TASK BRIEF → Read the records below and copy each line that contains "will".

EXERCISE INPUTS →

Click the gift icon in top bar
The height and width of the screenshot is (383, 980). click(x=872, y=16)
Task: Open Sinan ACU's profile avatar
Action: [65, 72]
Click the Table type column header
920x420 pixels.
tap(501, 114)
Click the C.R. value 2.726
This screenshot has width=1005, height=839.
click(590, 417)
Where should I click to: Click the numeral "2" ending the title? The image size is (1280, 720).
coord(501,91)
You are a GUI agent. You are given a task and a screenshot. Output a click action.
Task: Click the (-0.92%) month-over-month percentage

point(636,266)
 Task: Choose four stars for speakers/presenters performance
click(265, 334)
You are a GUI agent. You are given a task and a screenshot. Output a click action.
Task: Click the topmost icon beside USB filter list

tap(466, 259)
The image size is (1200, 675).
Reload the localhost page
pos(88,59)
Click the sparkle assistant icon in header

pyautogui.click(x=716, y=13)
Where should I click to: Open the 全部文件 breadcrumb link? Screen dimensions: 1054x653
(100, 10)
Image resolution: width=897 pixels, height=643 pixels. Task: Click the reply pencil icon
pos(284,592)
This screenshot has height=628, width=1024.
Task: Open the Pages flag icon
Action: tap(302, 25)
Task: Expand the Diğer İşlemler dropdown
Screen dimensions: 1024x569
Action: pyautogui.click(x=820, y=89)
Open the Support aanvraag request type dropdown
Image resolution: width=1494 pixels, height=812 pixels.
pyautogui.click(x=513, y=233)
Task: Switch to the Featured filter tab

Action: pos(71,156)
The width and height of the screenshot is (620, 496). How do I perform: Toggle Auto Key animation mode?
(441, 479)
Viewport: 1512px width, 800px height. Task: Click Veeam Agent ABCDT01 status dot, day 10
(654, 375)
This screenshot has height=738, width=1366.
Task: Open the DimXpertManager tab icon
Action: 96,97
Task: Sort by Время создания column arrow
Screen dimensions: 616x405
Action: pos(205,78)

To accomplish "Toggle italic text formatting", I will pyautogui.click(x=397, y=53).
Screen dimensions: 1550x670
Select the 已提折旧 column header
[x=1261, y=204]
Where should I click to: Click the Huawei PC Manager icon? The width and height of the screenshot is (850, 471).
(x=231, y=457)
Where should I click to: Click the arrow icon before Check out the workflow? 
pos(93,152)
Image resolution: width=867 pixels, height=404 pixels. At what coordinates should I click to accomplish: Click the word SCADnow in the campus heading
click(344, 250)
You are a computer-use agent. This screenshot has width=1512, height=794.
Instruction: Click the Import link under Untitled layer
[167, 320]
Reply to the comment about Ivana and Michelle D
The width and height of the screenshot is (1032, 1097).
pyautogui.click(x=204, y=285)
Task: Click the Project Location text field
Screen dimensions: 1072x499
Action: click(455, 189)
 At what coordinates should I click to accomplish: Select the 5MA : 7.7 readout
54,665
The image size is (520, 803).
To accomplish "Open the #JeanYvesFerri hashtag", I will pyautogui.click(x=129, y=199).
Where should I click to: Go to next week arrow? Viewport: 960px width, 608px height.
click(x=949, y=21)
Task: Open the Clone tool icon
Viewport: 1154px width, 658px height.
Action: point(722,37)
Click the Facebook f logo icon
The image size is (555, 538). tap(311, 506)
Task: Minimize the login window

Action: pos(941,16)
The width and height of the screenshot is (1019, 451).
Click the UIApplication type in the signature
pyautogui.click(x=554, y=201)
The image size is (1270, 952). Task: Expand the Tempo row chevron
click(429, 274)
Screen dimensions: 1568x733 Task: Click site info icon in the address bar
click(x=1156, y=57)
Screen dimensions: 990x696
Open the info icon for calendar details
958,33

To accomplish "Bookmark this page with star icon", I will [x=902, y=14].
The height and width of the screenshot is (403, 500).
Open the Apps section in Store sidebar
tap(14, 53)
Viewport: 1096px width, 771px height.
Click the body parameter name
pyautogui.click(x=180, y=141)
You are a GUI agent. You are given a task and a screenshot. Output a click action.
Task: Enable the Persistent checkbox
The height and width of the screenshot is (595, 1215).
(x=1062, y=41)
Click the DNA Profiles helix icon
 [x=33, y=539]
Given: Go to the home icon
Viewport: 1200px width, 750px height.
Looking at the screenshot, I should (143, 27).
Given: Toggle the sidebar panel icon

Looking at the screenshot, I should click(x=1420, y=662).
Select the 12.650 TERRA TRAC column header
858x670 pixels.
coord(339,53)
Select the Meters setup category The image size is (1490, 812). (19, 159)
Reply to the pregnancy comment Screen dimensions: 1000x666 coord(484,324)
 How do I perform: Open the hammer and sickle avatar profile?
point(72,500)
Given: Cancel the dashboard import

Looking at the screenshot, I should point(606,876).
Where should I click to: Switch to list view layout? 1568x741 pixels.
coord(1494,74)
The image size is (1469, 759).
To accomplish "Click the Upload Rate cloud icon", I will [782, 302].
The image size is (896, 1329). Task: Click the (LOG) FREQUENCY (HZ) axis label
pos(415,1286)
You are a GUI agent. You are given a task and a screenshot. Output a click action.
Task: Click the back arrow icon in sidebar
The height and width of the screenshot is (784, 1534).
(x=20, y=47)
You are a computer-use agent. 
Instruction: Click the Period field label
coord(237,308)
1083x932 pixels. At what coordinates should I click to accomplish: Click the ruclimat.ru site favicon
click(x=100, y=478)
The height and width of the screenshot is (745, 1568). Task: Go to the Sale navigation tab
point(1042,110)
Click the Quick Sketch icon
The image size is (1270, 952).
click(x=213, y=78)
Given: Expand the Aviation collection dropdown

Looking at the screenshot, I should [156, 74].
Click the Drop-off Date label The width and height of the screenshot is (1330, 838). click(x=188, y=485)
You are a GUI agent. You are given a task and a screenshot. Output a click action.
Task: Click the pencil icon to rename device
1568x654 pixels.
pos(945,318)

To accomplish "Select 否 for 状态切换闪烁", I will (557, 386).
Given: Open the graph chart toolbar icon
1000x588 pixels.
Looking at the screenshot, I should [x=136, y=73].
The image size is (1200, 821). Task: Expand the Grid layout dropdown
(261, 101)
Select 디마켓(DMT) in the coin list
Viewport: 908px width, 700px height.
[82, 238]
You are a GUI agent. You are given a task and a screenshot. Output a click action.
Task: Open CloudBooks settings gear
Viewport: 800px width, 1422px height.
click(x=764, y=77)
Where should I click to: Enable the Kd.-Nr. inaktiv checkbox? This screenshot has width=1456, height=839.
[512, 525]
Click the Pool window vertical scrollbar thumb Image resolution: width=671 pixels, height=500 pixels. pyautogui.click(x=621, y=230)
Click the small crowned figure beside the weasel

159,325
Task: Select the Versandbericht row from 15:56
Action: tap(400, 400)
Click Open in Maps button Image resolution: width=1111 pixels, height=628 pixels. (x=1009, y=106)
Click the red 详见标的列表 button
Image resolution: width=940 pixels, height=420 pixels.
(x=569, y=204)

RESULT OF THIS EXERCISE →
To accomplish "Toggle italic text formatting", I will pyautogui.click(x=397, y=53).
To accomplish "Open the #JeanYvesFerri hashtag", I will pyautogui.click(x=129, y=199).
To accomplish "Bookmark this page with star icon", I will [x=902, y=14].
To accomplish "Click the Upload Rate cloud icon", I will [782, 302].
To accomplish "Select 否 for 状态切换闪烁", I will (557, 386).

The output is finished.